Clinical Trials Corner: Reimagining RADICAL

Abstract

A Phase II Randomized Trial of Radium-223 Dichloride and Cabozantinib in Patients with Advanced Renal Cell Carcinoma with Bone Metastasis (RADICAL).

Status: Recruiting
Clinicaltrials.gov identifier: NCT04071223
Sponsor: Alliance for Clinical Trials in Oncology/National Cancer Institute Enrollment: 210

Rationale: Roughly a third of patients with metastatic RCC have bone metastases, with the prevalence higher in patients with intermediate or poor risk disease. This leads to increased morbidity in these patients due to skeletal related events (SREs), and data suggest that these patients also have decreased survival. In the Phase III METEOR trial, cabozantinib appeared to particularly benefit the subset of patients with bone metastases compared to everolimus, both in terms of clinical endpoints as well as in changes in bone turnover markers. Radium-223, an alpha emitting radioisotope and calcium-mimetic, has been shown to decrease SREs in patients with metastatic castration resistant prostate cancer. An exploratory Phase I trial of Radium-223 combined with either sorafenib or pazopanib in patients with mRCC with at least one bone metastasis demonstrated significant declines in bone turnover markers. Given these findings suggesting combination activity of tyrosine kinase inhibitors with Radium-223, and the evidence suggesting benefit of cabozantinib in patients with bone involvement, this Phase II study evaluates whether there is benefit to addition of Radium-223 to cabozantinib.

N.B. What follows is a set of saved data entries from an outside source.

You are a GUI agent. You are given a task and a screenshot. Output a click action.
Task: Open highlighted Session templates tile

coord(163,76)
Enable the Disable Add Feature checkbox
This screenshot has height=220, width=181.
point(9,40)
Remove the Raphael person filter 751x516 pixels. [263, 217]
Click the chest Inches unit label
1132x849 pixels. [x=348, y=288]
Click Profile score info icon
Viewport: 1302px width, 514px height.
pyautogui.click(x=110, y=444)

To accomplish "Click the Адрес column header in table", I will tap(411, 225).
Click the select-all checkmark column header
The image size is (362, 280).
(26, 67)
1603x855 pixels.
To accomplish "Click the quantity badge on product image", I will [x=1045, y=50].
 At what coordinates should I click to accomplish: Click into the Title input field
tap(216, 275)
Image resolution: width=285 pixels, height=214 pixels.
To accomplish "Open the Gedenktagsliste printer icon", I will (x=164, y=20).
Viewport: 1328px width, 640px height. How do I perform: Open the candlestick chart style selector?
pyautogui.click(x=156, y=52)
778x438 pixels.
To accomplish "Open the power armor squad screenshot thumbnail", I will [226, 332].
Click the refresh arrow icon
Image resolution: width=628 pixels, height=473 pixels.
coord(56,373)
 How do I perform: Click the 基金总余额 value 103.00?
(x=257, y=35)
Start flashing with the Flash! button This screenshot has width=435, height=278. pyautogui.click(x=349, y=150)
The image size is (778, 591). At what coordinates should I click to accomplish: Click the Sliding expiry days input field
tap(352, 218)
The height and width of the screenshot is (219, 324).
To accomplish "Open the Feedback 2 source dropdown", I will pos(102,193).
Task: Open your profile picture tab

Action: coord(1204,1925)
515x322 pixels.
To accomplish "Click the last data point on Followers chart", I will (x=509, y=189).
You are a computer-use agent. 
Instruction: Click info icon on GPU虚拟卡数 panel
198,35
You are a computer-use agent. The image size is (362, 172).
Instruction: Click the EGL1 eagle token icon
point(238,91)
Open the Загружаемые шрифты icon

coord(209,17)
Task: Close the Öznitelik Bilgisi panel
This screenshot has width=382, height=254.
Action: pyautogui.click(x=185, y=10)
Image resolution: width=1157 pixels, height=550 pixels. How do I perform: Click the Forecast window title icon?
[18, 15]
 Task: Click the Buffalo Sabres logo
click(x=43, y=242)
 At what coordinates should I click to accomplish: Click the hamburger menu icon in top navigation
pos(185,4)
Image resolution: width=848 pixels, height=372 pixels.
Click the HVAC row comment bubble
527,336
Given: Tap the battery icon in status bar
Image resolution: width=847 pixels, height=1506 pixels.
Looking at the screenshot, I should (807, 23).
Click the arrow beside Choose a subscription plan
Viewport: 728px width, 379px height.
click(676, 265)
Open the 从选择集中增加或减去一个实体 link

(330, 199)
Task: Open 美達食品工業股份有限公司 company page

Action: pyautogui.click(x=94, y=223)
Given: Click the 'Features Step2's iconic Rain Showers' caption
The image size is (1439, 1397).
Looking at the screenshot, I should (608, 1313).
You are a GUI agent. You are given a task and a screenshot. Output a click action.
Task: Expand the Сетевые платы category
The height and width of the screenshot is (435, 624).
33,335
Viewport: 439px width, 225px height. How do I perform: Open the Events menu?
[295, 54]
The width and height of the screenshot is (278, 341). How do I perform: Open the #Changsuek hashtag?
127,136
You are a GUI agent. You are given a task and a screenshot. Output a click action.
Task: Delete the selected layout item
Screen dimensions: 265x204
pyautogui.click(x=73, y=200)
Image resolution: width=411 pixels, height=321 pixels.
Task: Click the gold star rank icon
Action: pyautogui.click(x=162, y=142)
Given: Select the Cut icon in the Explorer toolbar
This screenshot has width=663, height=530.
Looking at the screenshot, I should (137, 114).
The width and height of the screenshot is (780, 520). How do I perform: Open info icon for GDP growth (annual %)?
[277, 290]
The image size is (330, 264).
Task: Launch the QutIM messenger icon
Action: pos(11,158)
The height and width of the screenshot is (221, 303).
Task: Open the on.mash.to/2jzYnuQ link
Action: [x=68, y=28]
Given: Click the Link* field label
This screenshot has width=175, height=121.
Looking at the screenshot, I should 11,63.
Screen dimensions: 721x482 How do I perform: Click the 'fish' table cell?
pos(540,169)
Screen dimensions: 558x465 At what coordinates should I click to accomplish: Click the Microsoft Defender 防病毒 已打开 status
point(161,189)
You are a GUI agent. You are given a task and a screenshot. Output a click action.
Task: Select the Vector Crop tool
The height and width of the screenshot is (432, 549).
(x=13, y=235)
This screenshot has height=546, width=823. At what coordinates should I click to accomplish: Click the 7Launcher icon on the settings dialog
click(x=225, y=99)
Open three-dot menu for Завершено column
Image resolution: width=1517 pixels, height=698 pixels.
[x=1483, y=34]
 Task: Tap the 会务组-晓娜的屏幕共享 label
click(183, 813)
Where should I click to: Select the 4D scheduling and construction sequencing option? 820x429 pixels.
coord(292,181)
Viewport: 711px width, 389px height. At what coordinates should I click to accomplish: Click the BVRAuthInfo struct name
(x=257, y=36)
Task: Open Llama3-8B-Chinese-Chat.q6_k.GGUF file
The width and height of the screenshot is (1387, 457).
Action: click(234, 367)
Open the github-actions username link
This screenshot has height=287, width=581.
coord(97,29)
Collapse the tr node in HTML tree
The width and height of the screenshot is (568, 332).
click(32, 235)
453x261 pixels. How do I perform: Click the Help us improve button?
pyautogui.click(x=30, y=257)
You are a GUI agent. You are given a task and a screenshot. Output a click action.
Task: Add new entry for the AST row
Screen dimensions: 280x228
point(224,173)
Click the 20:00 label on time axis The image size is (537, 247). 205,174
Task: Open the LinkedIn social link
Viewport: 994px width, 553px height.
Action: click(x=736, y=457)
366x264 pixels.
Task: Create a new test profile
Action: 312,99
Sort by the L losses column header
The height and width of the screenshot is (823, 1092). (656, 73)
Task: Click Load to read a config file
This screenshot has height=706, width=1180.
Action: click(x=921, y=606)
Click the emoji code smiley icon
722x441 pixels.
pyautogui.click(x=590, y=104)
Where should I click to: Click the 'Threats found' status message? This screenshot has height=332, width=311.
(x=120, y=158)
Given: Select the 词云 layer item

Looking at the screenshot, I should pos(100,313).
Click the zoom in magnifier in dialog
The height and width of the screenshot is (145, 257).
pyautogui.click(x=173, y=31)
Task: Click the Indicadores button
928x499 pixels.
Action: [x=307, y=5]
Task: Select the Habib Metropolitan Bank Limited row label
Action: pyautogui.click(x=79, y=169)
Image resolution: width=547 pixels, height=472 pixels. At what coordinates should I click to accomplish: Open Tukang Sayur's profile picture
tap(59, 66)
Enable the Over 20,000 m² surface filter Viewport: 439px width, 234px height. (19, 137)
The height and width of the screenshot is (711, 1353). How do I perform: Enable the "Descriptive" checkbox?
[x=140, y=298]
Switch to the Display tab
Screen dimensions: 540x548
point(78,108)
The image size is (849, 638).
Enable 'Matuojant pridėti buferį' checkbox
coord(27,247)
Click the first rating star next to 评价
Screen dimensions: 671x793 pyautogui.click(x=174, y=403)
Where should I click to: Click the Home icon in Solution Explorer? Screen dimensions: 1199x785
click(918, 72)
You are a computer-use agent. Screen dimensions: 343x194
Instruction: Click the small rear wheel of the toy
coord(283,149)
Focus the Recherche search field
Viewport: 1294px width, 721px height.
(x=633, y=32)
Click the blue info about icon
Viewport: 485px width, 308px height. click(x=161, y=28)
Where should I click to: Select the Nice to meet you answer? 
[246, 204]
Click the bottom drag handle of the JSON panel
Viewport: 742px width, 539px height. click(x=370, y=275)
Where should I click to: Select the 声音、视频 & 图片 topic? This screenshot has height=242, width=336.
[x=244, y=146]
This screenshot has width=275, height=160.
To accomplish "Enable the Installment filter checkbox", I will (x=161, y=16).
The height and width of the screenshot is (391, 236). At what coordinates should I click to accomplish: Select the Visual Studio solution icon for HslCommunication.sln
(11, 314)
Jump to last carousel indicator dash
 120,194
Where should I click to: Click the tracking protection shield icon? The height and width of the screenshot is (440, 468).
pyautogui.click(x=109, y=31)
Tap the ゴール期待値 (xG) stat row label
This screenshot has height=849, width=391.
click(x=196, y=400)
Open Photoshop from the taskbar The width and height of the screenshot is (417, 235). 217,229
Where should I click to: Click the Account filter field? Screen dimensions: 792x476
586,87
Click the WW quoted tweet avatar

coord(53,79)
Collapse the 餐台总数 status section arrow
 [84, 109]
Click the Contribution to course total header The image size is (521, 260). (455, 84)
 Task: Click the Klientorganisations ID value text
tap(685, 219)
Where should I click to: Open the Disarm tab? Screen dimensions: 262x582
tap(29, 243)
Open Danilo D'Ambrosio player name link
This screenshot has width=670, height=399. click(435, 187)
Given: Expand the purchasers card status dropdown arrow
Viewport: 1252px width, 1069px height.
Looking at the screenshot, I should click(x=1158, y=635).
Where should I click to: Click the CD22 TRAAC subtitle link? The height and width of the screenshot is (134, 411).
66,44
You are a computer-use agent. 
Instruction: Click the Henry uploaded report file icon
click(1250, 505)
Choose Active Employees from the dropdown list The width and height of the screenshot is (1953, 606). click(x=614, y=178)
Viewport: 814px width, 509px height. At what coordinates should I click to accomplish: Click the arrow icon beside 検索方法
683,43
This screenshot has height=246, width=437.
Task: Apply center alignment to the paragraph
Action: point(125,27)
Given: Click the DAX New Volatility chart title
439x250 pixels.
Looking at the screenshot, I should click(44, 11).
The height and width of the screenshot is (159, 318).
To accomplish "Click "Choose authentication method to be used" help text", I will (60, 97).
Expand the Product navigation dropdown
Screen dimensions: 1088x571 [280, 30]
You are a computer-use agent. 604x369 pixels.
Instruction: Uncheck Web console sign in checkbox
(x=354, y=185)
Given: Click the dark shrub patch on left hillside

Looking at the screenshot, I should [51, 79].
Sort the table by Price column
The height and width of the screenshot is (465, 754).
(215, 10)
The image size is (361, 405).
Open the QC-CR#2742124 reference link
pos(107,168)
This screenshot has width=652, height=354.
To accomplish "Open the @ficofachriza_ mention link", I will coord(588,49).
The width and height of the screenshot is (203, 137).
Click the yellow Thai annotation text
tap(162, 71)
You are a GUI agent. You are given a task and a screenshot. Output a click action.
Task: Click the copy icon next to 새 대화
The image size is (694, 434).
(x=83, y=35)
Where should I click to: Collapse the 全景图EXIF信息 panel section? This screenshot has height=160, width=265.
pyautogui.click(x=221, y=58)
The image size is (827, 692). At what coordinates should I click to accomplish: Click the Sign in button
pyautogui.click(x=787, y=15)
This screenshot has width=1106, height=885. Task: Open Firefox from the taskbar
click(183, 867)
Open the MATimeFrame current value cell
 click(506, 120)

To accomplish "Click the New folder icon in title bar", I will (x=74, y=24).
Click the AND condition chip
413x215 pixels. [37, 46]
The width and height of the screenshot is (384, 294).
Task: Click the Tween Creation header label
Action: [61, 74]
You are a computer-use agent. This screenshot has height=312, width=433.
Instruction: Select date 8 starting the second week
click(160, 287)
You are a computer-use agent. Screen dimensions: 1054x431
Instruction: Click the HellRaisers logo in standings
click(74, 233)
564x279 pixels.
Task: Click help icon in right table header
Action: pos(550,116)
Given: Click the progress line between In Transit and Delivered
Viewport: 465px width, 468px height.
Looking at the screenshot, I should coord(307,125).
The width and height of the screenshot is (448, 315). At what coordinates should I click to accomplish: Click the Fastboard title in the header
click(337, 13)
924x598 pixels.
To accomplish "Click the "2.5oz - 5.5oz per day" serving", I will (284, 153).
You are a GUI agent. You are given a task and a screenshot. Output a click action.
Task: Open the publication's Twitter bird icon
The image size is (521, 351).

Study Design: This Phase II randomized trial enrolls patients with advanced RCC of any histologic subtype with at least 1 metastatic bone lesion that has not been previously irradiated. Patients may have had any number of prior lines of systemic therapy, but cannot have previously received cabozantinib. Prior Radium-223 dichloride treatment is also an exclusion criteria. Patients will be randomized to receive either Radium-223 dichloride every 28 days with cabozantinib 40 mg every day, or cabozantinib 40 mg every day. Patients in the combination arm will be treated with 6 treatments of Radium-223 dichloride and cabozantinib until disease progression or unacceptable toxicity; patients in the cabozantinib arm will be treated until disease progression or unacceptable toxicity.

Endpoints: The primary endpoint of this trial is symptomatic skeletal event (SSE)-free survival of the combination of Radium-223 and cabozantinib compared to cabozantinib alone. Secondary endpoints include SSE-free survival in predefined subgroups, progression free survival (PFS), overall survival (OS), time to first SSE, toxicity and objective response rate (ORR). The effect on markers of bone turnover will be examined as a correlative endpoint.